On passera sur les erreurs historiques. Ce film, en réalité, aurait dû s’appeler Joséphine. C’est elle le personnage principal aux côtés d’un Bonaparte ou Napoléon qui tarde à percer. Le sujet, c’est l’amour, les faibles prestations sexuelles du petit caporal, sa dépendance vis-à-vis de Joséphine. L’empereur est sous emprise. Le cinéaste n’a pas pour autant choisi franchement l’angle de son film et c’est pourquoi il est largement raté. Il y a des moments de grand cinéma, à côté de longueurs interminables de guimauve sentimentale. La bataille de Waterloo est exceptionnelle, comme la scène du retour de l’île d’Elbe où ceux qui devaient l’arrêter se rallient à leur empereur. On créditera Ridley Scott de ne pas avoir sacrifié au wokisme : pas de trace de dénonciations de misogynie dans le film, et surtout pas un mot sur l’esclavage. Mais cela ne suffit pas à sauver le film. On regrettera l’oubli complet de l’épisode du duc d’Enghien, et la faiblesse des Fouché et Talleyrand. La grande déception, c’est Joaquin Phoenix. Le formidable Commode de Gladiator, l’exceptionnel Joker n’a pas senti son rôle. Mal dirigé, mal inspiré, il n’incarne pas l’empereur. Cette fois, il n’a pas perdu un kilo, et il est aussi gros quand il est Bonaparte, ce « chat maigre et botté », dans les salons de Barras que quand il est devenu un Napoléon enrobé mais qui jamais ne met sa main dans son gilet.

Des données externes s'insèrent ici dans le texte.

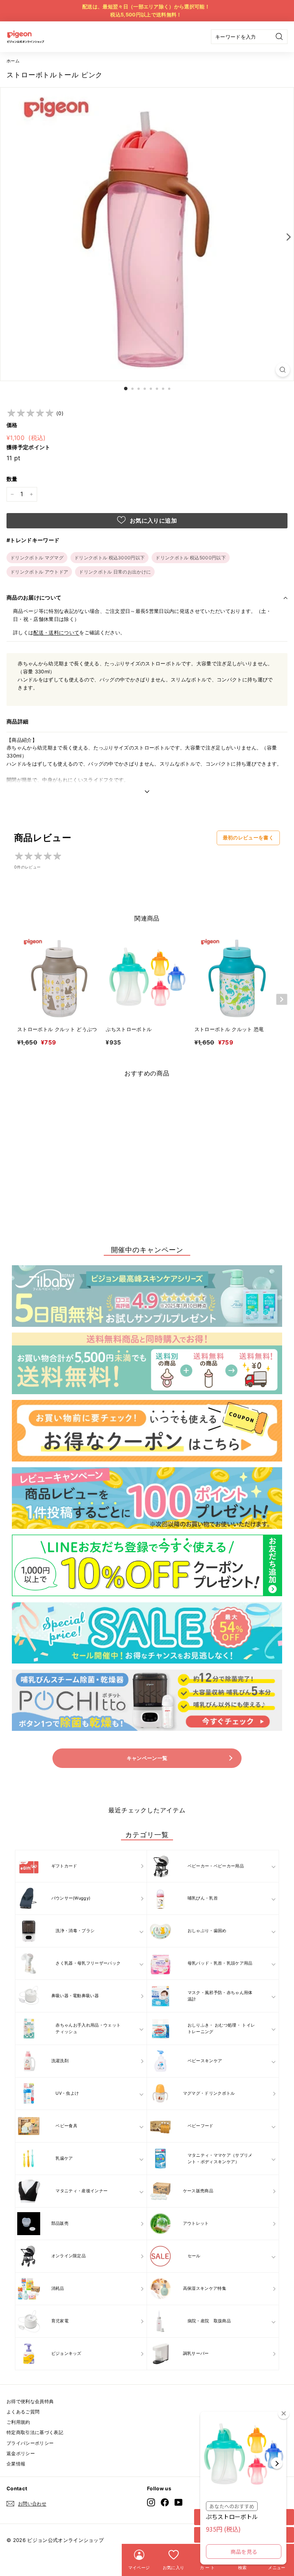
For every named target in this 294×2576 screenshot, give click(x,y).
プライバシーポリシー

Ce film m’a poussé à revoir une série télévisée – qui n’a pas eu de succès car l’empereur n’est pas à la mode dans les médias français –, avec Christian Clavier dans le rôle-titre. Certes, on a du mal à considérer Jacquouille la Fripouille en empereur des Français, mais le tout est complet avec, cette fois, de formidables Fouché et Talleyrand – Gérard Depardieu et John Malkovich –, Isabella Rossellini portant superbement l’âge de Joséphine. Bien sûr, rien de comparable avec le fantastique Napoléon de Sacha Guitry, en deux époques avec deux acteurs, l’un pour Bonaparte, Daniel Gélin, un autre pour Napoléon, Raymond Pellegrin, et un texte admirable… Du Guitry, quoi ! Et puis il y a même des bluettes impériales plus réussies. On citera le Désirée de Brando avec Jean Simmons dans le rôle de la future reine de Suède, épouse de Bernadotte. Brando, fantastique Marc Antoine dans l’adaptation cinématographique du César de Shakespeare, est le plus ténébreux Napoléon que l’on puisse imaginer, rayonnant mais accablé et écrasé par son destin.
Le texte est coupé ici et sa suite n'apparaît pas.